Il Comune fu sciolto per infiltrazioni mafiose ma sia il sindaco sia il presidente del consiglio, sono stati assolti dalla giustizia penale. E Massimo Lanzilotti, alle successive elezioni, è tornato primo cittadino di Carovigno. La sua storia diventa emblematica delle presunte storture del testo unico che disciplina lo scioglimento dei comuni. «Bisogna cambiare una legge vecchia trent’anni – inserendo l’elemento del contraddittorio». Lanzilotti ha avuto la possibilità e la fortuna di essere rieletto. Ma per molti altri lo scioglimento, anche quando la giustizia penale racconta una storia diversa da quella presentata dalle prefetture, diventa uno stigma. Che si aggiunge al paradosso di un’assoluzione dopo il processo penale, scaturito dall’operazione Reset, inchiesta della Dda di Lecce e della Procura di Brindisi su una presunta compravendita di voti in occasione delle elezioni amministrative del 2018 e sulla gestione del parcheggio dell'area marina protetta di Torre Guaceto.

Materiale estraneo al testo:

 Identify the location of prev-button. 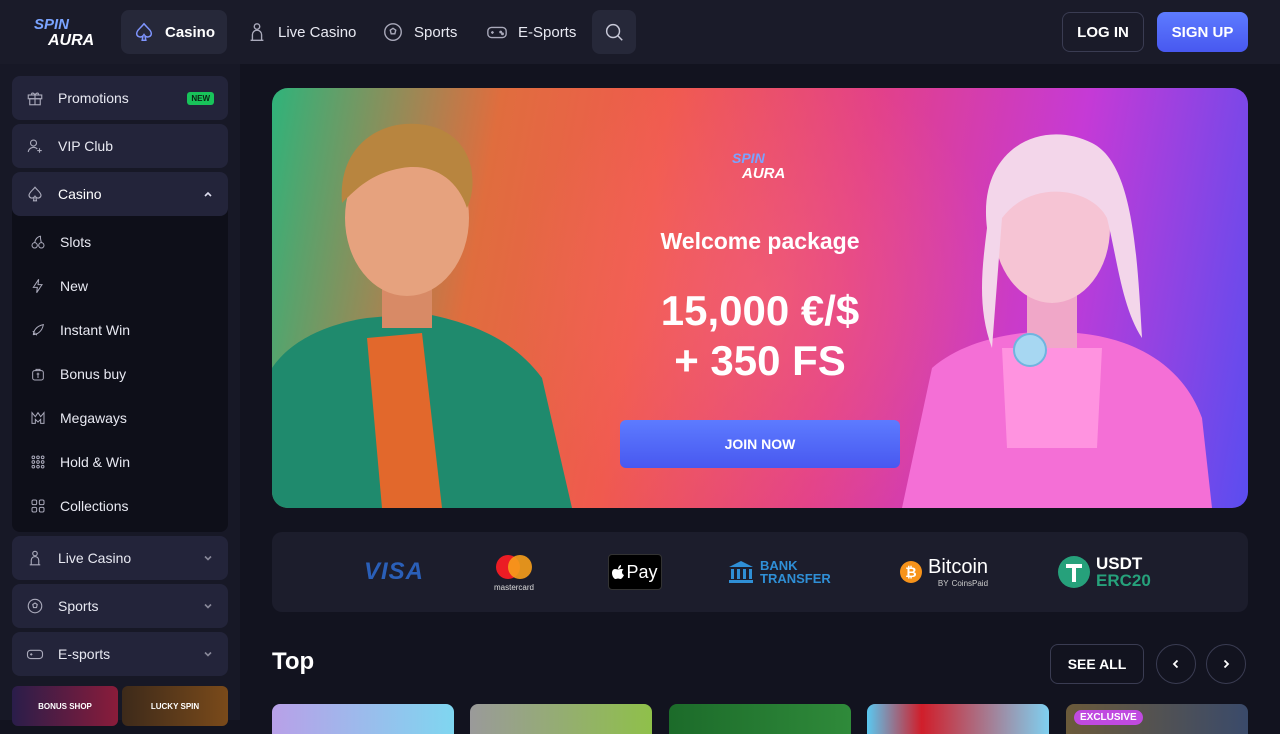
(1176, 664).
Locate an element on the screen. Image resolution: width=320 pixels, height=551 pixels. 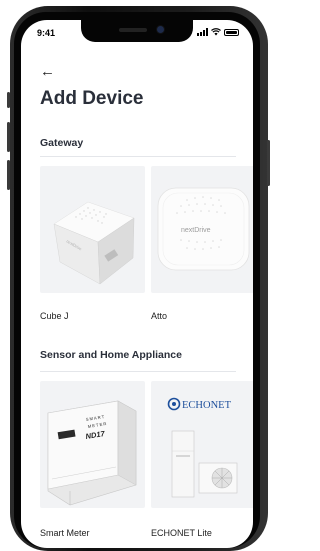
wifi-icon is located at coordinates (216, 32).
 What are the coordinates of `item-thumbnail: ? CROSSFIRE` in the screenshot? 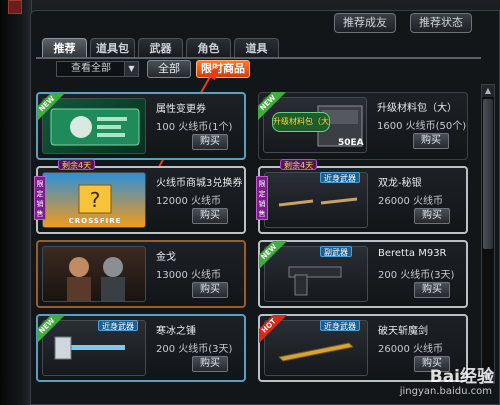 It's located at (94, 200).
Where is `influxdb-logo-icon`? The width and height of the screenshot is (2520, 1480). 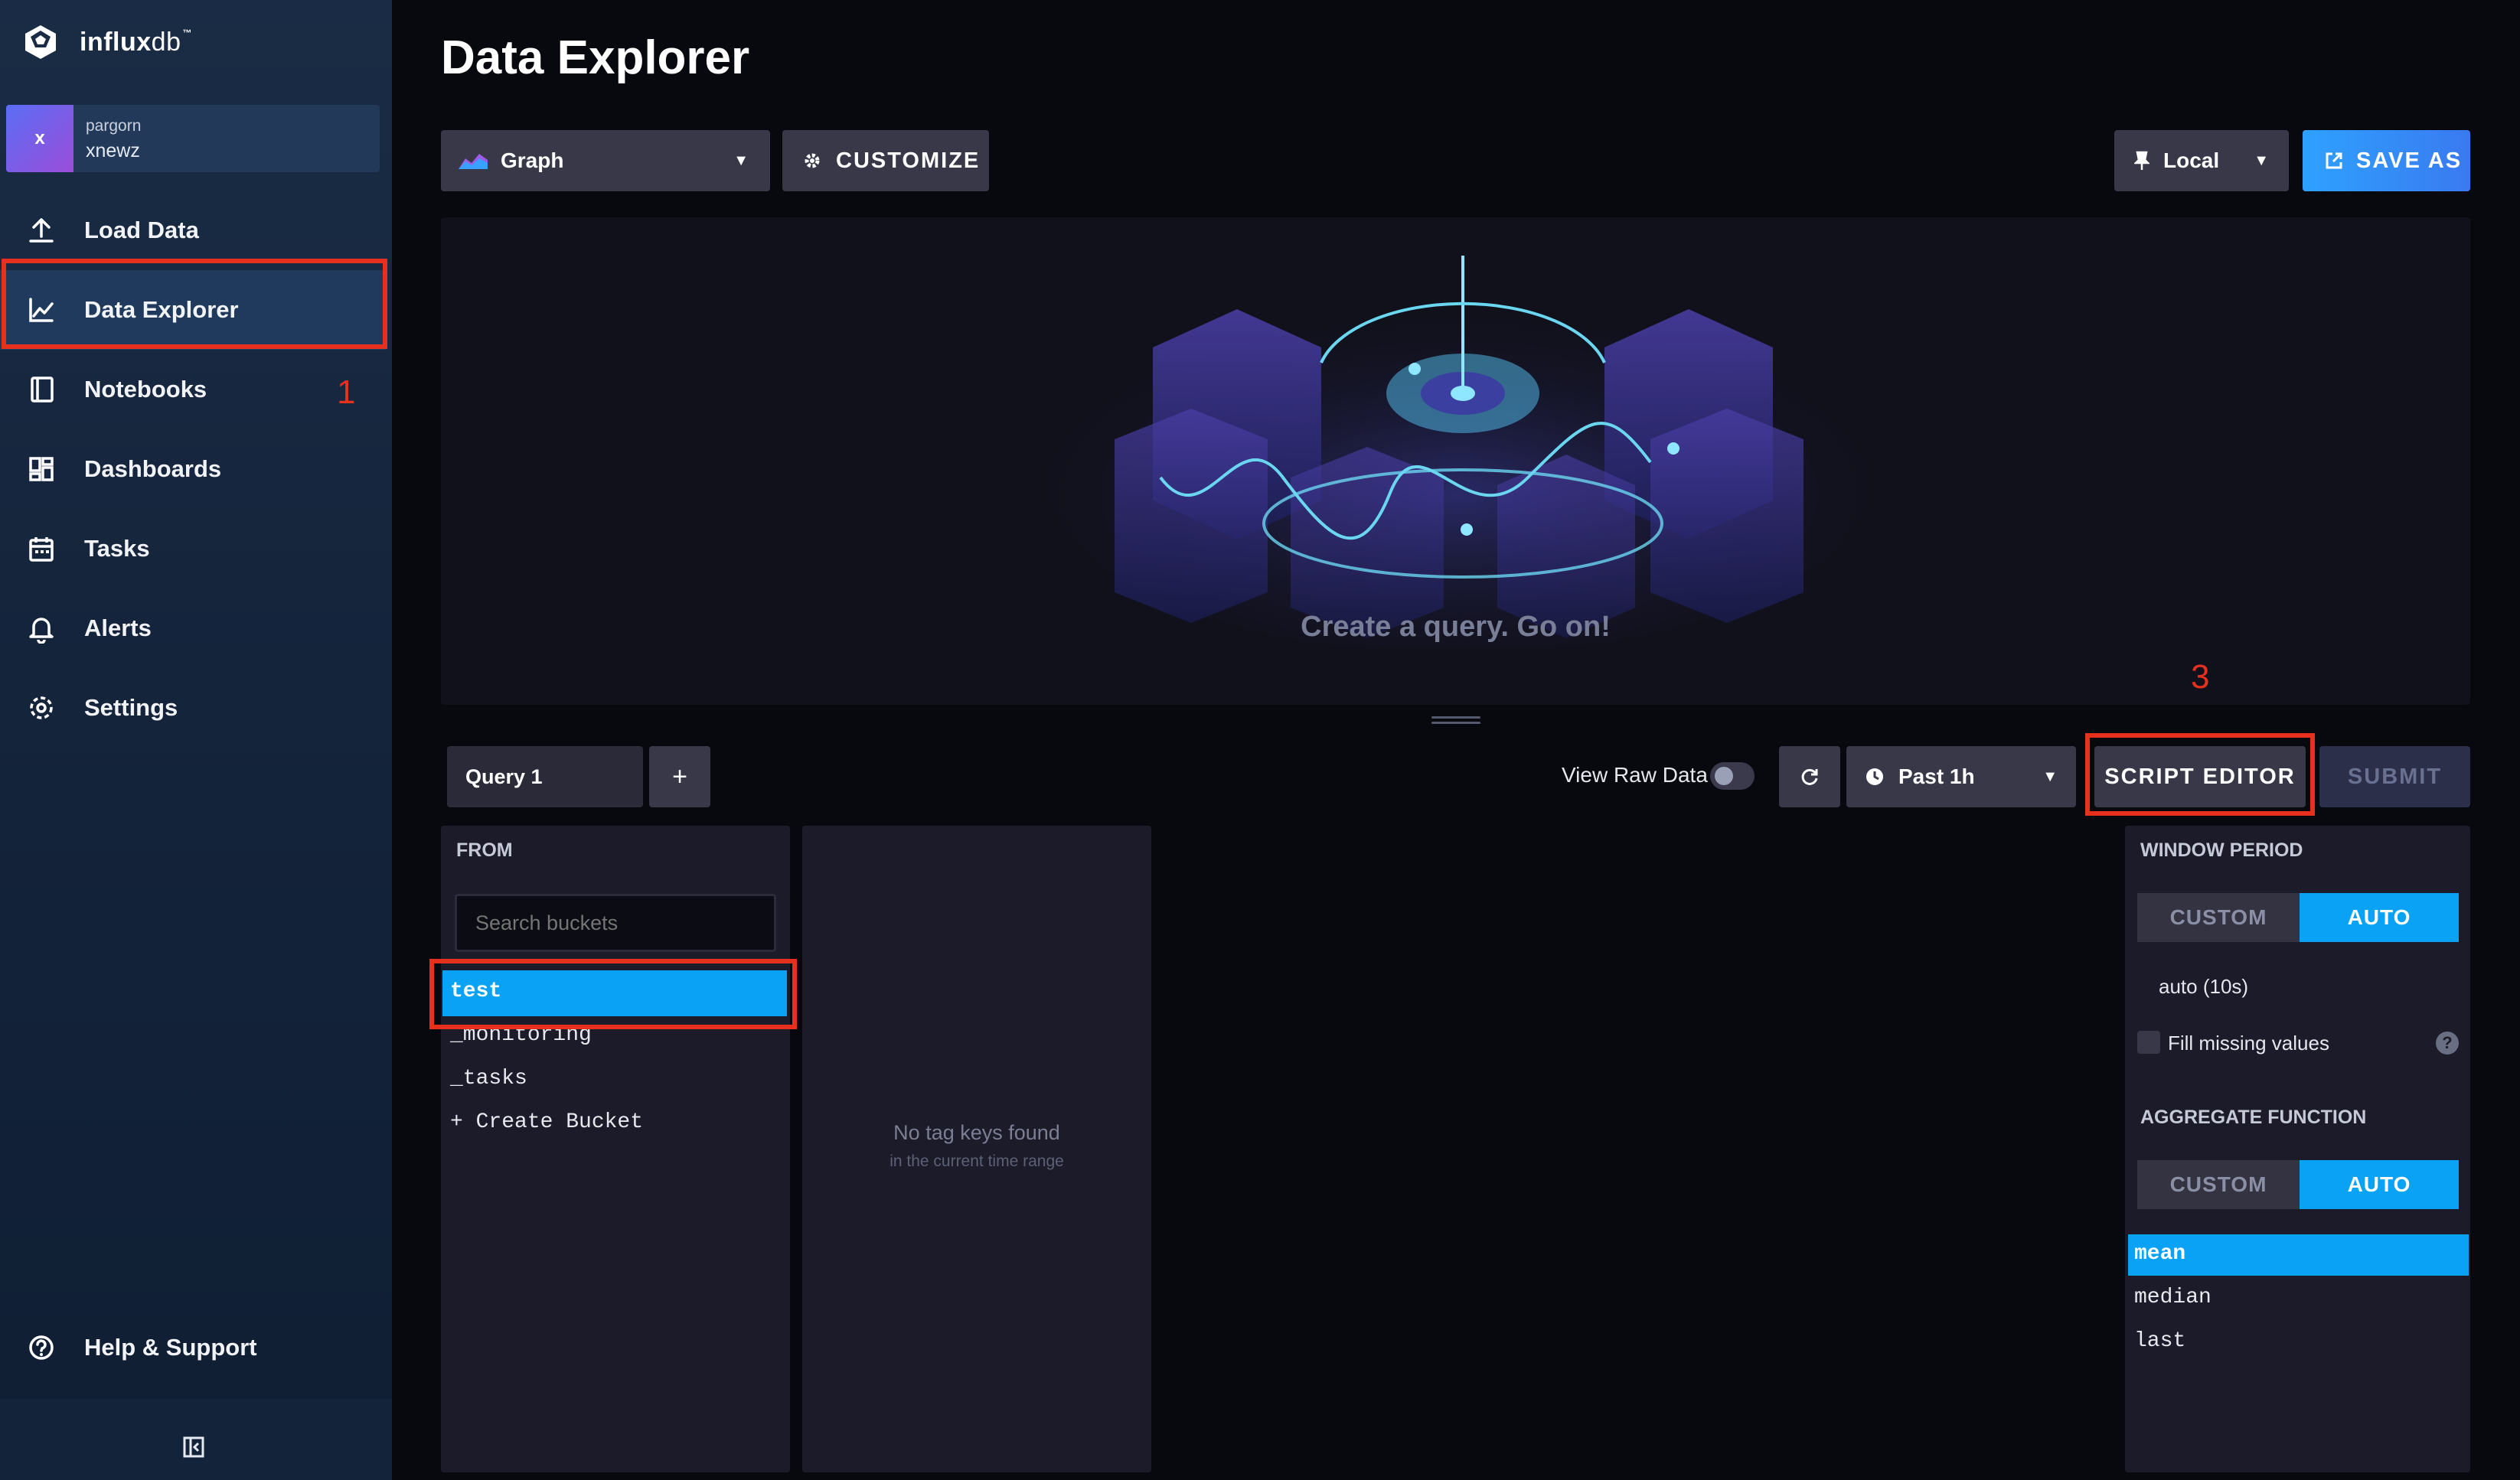
influxdb-logo-icon is located at coordinates (40, 42).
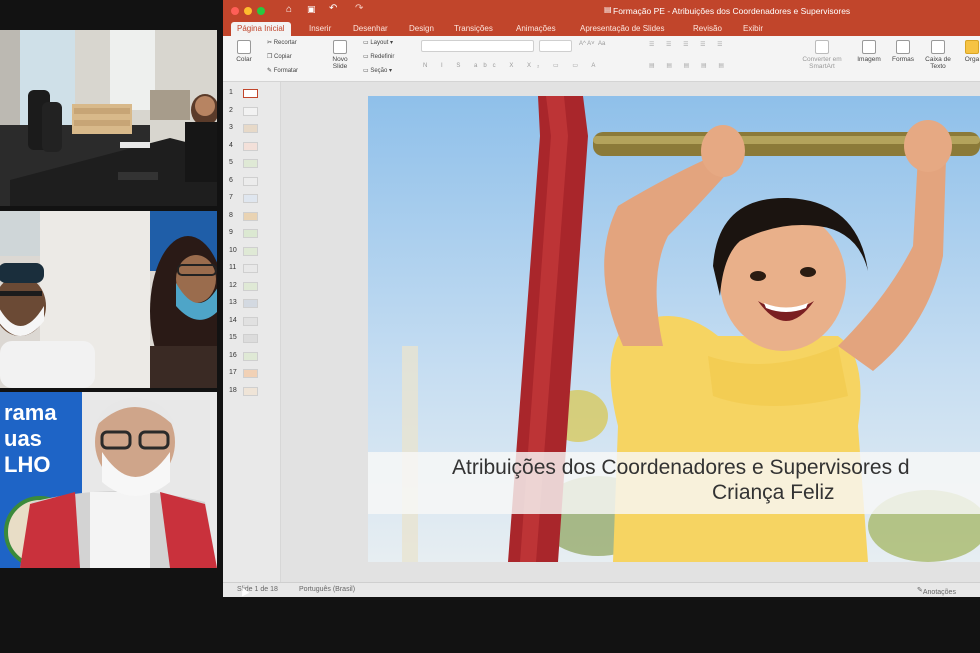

Lanzilotti doveva rispondere anche di corruzione elettorale.

L’accusa aveva formulato richieste di condanna pari a 5 anni a carico dell’ex sindaco e a 4 anni e 6 mesi nei confronti dell’ex presidente del consiglio comunale. Entrambi assolti “perché il fatto non sussiste”.

Sindaco, cosa è accaduto a Carovigno durante la sua prima esperienza alla guida della città?
«La nostra vicenda parte con la vittoria al primo turno nel 2018 a Carovigno. A giugno del 2020, due anni dopo, io e il presidente del consiglio siamo stati raggiunti da un’ordinanza di custodia cautelare per voto di scambio politico-mafioso. Quindici giorni dopo, in tempi record, prima di Decaro, si insedia la commissione ispettiva. Dopo tre mesi, prorogati per altri tre, arriva a fine dicembre lo scioglimento del comune. A settembre 2021 veniamo assolti “perché il fatto non sussiste” dopo il processo con rito abbreviato. La procura non presenta appello. Nel frattempo, la commissione si era insediata. Ma, nonostante l’assoluzione, la sua presenza è stata prorogata. Durando fino a due anni e mezzo. Dopo le elezioni, sono tornato sindaco».
Cosa ci dice la sua vicenda sull’iter che porta al provvedimento amministrativo?
«La magistratura va a ribaltare le inchieste che passano sui tavoli della prefettura e del Ministero. E la sentenza dice che l’amministrazione non è stata permeabile all’amministrazione. La vicenda mostra le storture di una legge che in molti stiamo provando a cambiare. La giustizia amministrativa non può essere separata dal piano penale. Lo scioglimento non è preventivo: diventa sanzionatorio».
 

I fattori decisivi per lo scioglimento, ovvero gli elementi “univoci, concreti e rilevanti”, appaiono leggermente vaghi. È d’accordo?
«Assolutamente sì, ci sono tantissimi casi di comuni sciolti dove, poggiandosi su questi elementi, si è premuto sull’acceleratore. A Carovigno il giudice per le udienze preliminari ha appurato che l’amministrazione aveva atti addirittura contrari all’inquinamento mafioso. Come sindaci, non possiamo accedere a documenti che sono secretati: così l’ispezione diventa un giudizio unilaterale».
Come potrebbe essere cambiata la legge?
«La legge va modificata. Bisogna inserire l’aspetto del contraddittorio per far sì che i sindaci possano spiegare i vari aspetti amministrativi. Dietro ogni sindaco, ci sono vite e famiglie. Diventa difficile vivere dopo questi atti di scioglimento. Che diventano un marchio per chi li subisce».